Start of Block

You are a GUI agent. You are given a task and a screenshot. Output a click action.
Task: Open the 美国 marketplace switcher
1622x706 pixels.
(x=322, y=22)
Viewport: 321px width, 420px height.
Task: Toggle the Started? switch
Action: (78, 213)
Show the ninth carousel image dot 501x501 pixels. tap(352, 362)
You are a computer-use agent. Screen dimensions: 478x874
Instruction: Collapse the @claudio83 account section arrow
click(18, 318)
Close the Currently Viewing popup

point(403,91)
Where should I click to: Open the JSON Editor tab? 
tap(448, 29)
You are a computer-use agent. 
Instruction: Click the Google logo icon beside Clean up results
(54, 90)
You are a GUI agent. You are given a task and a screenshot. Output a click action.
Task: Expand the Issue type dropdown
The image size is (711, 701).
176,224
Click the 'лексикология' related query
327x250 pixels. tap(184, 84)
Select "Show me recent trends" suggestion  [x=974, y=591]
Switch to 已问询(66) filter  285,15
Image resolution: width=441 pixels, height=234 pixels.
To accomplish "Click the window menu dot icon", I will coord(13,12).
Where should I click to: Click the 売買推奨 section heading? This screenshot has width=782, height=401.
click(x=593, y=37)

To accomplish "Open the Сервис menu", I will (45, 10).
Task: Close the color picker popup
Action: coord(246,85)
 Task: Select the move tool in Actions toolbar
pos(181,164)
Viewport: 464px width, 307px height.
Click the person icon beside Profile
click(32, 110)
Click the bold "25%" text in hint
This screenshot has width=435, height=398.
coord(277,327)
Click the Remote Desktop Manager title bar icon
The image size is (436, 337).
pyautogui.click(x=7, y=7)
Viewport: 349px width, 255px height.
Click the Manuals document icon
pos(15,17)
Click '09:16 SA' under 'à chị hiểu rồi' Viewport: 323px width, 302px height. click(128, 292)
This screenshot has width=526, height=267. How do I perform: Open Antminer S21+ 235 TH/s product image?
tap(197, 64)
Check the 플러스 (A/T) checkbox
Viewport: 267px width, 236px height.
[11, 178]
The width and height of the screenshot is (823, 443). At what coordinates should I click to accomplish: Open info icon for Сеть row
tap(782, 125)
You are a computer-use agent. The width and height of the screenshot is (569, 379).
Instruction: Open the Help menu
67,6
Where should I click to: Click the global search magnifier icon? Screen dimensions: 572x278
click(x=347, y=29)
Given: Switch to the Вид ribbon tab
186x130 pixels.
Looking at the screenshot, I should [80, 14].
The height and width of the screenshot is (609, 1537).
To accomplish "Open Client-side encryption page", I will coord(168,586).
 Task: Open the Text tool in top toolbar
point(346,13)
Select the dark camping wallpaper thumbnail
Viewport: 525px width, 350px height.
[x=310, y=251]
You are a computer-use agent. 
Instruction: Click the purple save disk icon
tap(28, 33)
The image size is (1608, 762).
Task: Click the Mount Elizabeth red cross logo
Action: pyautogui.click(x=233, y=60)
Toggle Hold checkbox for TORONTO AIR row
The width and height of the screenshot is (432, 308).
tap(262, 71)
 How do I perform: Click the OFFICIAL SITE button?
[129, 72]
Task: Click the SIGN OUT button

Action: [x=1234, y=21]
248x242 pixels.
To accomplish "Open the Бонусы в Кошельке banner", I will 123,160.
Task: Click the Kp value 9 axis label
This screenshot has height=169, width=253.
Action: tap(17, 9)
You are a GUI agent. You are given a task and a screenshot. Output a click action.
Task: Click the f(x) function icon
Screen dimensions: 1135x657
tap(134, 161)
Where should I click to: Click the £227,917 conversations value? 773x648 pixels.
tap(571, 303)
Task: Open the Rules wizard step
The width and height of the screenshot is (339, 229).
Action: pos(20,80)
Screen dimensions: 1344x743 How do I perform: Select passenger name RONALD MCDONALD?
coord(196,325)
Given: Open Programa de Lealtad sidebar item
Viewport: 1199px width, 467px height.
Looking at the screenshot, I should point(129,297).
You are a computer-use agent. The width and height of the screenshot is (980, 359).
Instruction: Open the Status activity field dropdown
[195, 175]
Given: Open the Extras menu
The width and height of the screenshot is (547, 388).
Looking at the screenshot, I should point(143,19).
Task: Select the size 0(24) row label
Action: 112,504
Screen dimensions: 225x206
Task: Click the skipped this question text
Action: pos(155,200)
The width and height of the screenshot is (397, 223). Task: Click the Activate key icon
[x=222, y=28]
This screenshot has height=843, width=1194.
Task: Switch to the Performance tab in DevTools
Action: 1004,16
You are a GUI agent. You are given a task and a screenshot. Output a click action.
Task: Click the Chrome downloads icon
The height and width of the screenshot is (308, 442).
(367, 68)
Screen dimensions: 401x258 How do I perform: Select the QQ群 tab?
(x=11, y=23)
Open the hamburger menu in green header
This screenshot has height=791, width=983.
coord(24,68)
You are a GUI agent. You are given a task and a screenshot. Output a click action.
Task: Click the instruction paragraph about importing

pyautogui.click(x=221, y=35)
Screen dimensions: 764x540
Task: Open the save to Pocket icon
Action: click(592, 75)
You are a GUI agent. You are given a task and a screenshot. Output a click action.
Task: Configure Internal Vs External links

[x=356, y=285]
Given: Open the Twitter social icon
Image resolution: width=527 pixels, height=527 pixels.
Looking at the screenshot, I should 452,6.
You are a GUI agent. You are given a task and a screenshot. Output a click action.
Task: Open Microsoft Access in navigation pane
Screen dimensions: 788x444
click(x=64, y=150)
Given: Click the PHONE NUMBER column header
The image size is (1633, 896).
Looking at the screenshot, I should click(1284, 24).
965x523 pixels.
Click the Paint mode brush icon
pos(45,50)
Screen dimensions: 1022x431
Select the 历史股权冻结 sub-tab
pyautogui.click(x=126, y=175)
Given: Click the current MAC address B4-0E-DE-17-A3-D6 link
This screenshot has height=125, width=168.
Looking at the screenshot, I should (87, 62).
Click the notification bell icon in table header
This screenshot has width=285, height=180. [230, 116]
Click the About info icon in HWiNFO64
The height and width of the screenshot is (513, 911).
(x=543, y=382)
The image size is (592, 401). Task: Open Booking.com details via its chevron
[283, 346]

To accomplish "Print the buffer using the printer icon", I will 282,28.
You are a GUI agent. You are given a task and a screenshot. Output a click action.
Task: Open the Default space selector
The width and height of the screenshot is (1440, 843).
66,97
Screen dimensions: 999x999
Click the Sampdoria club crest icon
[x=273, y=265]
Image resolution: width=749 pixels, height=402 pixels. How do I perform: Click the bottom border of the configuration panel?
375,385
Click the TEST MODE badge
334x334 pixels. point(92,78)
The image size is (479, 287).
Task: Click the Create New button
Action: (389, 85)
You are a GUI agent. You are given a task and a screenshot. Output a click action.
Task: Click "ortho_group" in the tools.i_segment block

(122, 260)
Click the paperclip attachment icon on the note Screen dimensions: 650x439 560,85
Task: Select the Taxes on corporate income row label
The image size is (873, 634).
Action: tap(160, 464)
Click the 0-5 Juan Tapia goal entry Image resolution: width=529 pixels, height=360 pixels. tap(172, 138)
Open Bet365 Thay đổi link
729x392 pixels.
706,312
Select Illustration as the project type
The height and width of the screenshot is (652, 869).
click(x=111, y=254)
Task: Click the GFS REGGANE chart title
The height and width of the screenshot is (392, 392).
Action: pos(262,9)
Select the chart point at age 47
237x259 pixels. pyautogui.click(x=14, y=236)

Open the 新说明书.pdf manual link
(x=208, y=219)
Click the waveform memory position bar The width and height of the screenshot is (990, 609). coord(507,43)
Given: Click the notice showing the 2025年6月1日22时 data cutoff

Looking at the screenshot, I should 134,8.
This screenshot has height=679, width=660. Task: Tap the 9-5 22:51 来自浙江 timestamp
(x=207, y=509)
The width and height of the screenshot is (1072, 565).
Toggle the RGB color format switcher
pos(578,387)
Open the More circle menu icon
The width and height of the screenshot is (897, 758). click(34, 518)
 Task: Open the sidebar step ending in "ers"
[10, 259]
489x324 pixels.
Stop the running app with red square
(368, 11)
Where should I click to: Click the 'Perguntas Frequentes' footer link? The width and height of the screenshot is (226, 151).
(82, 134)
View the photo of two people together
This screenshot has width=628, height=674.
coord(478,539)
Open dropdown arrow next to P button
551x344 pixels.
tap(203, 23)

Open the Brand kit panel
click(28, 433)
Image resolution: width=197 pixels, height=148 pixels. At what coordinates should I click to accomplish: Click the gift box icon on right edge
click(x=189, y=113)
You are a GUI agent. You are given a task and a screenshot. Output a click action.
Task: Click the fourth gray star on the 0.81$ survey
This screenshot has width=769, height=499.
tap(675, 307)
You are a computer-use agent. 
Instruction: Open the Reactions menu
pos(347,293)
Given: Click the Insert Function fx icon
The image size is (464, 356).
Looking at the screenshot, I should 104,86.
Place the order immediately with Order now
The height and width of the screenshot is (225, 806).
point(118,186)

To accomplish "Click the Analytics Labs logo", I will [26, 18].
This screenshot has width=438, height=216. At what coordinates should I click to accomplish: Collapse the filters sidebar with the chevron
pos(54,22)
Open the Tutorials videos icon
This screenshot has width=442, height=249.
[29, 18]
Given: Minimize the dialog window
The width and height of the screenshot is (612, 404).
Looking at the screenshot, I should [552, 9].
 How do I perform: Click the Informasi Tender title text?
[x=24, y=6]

End of Block

#### [WHAT YOU SHOULD DO]
Reproduce all lines from the records above that include the word "window".

#### [ANSWER FOR THIS EXERCISE]
To accomplish "Click the window menu dot icon", I will coord(13,12).
Given: Minimize the dialog window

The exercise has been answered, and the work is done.